Under New York State Insurance Law, the minimum amount required for liability for bodily injury for almost all motor vehicles is only $25,000. This means that if you are seriously injured due to another driver’s negligence, $25,000.00 is the most you can collect from the negligent driver’s auto policy if he or she only has the minimum required coverage, no matter how severe your injury. In death cases, the minimum coverage required is $50,000. (In New York City there are higher insurance requirements for taxis, limousines, commercial vans and buses.)
Even if you should get a judgment for more than a $25,000 policy limit, the chances of actually recovering more than that are very slim. People with no assets typically buy the minimum required insurance, while people who have money in the bank or other property usually have higher limits of insurance coverage to protect those assets in the event that they are held responsible for another person’s injury.
But there is something you can and should do to protect yourself. It is called Supplemental Underinsured Motorist coverage, or SUM for short. Under this coverage, if the negligent driver has insufficient insurance to fairly compensate you for your injuries, you can collect under your own insurance policy up to the limits of the SUM coverage to supplement the wrongdoer’s insurance.
For example, if you have $300,000 SUM coverage on your policy and you are seriously injured by a negligent driver with the minimum insurance ($25,000), you would be able to recover the wrongdoer’s insurance plus another $275,000 under your own policy, for a total recovery of $300,000, assuming your injuries are serious enough. Without the SUM you would be limited to $25,000.
The SUM coverage also covers relatives who live with you (referred to as “resident relatives”), and occupants of your vehicle involved in an accident. The coverage for you and your resident relatives can apply to accidents even if your car is not involved in the crash.
You can purchase as much SUM coverage as you have liability coverage under your policy. Many insurers do not push SUM coverage because the premiums they are allowed to charge under insurance regulations are not very high. Don’t be confused with Uninsured Motorist coverage (UM). UM is required in all auto insurance policies, but it is very different. UM covers only up to $25,000, and only if the negligent driver has no auto insurance. UM and SUM are often confused, so make sure you get the SUM too. You are not protected against an underinsured motorist just because you have uninsured motorist coverage.

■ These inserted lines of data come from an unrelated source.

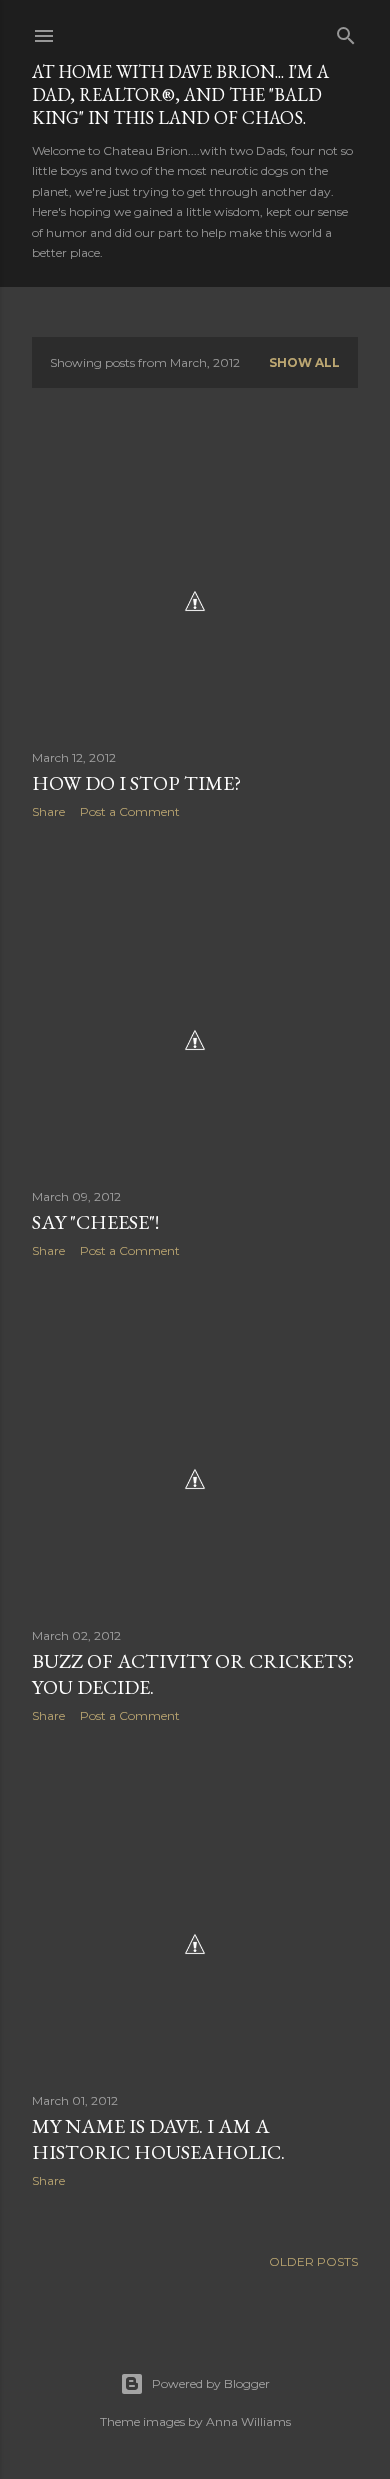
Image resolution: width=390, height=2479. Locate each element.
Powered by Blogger (211, 2383)
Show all (304, 362)
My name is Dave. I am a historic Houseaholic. (158, 2139)
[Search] (346, 31)
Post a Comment (130, 811)
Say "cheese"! (95, 1222)
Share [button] (48, 811)
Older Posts (313, 2261)
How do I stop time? (136, 783)
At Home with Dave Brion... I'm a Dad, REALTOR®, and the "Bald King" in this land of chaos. (180, 94)
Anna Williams (248, 2421)
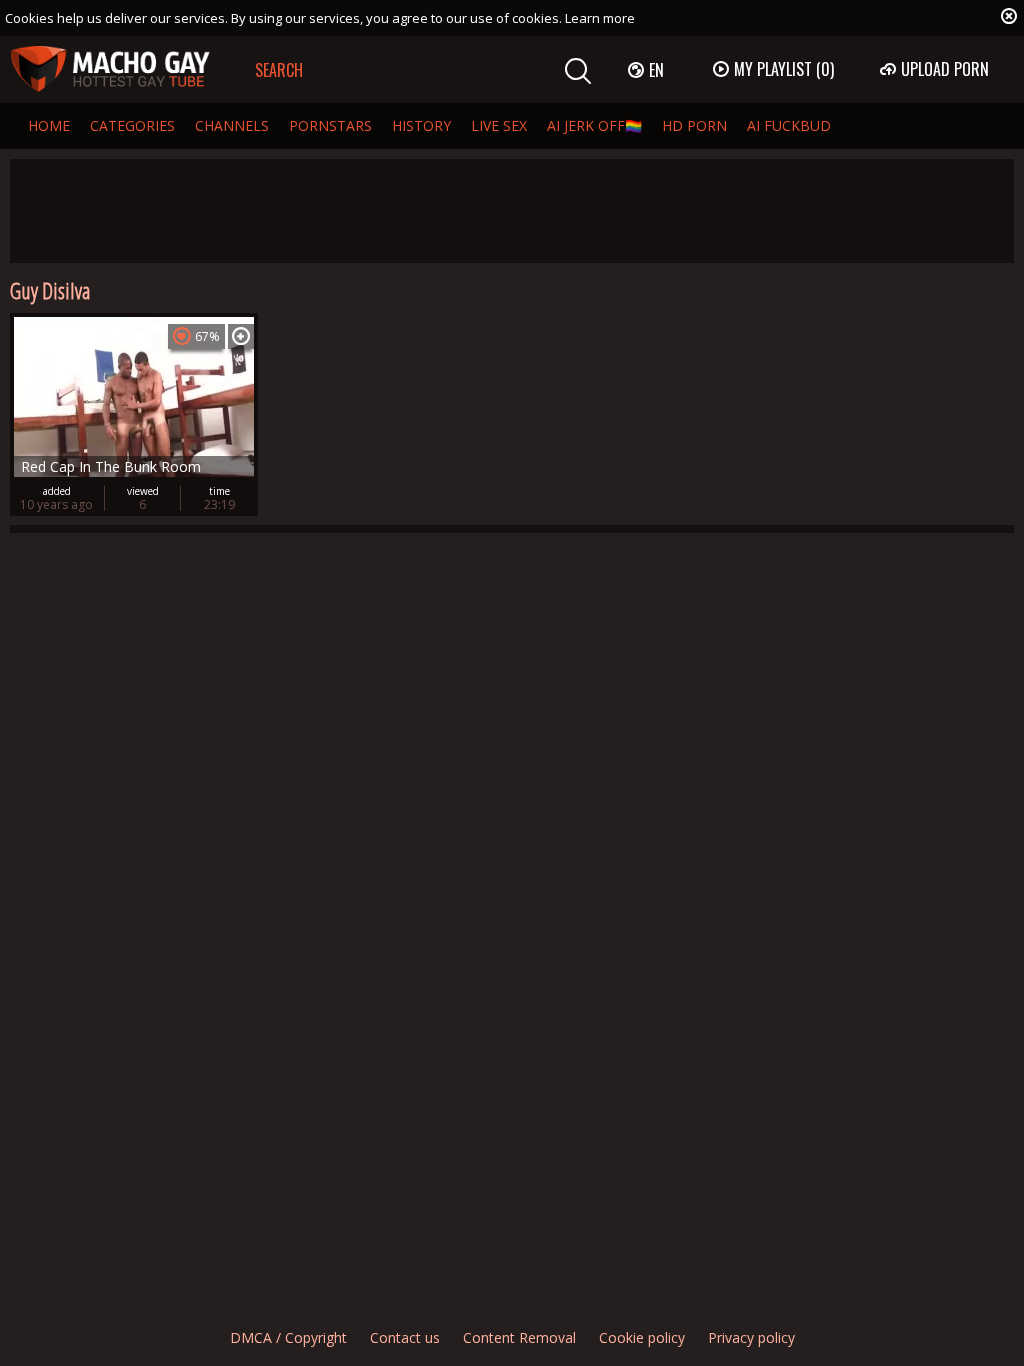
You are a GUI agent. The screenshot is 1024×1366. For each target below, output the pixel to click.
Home (49, 125)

Make sure you insist on the SUM coverage up to your liability limits. After all, if you purchase coverage to insure against another person being injured, it only makes sense to purchase coverage to protect yourself, especially since the cost for SUM coverage is very low.
I am not an insurance agent, I do not sell insurance. I am coming at this from the point of view of a personal injury lawyer. I have seen too many times over my many years in practice where a terribly injured person is unable to receive even close to an adequate recovery because the negligent driver had the minimum insurance.
When I have reviewed the declaration pages of the auto insurance policies I have seen where the liability coverage is high, but there is no SUM coverage. That is very unfortunate for that injured person where the negligent driver who caused serious injuries has the minimum required coverage.
Call your motor vehicle insurance company or agent today and make sure your SUM coverage is as high as your bodily injury coverage. You don’t have to wait for the renewal date, call today and have the coverage added now.
It’s up to you to protect yourself and your loved ones.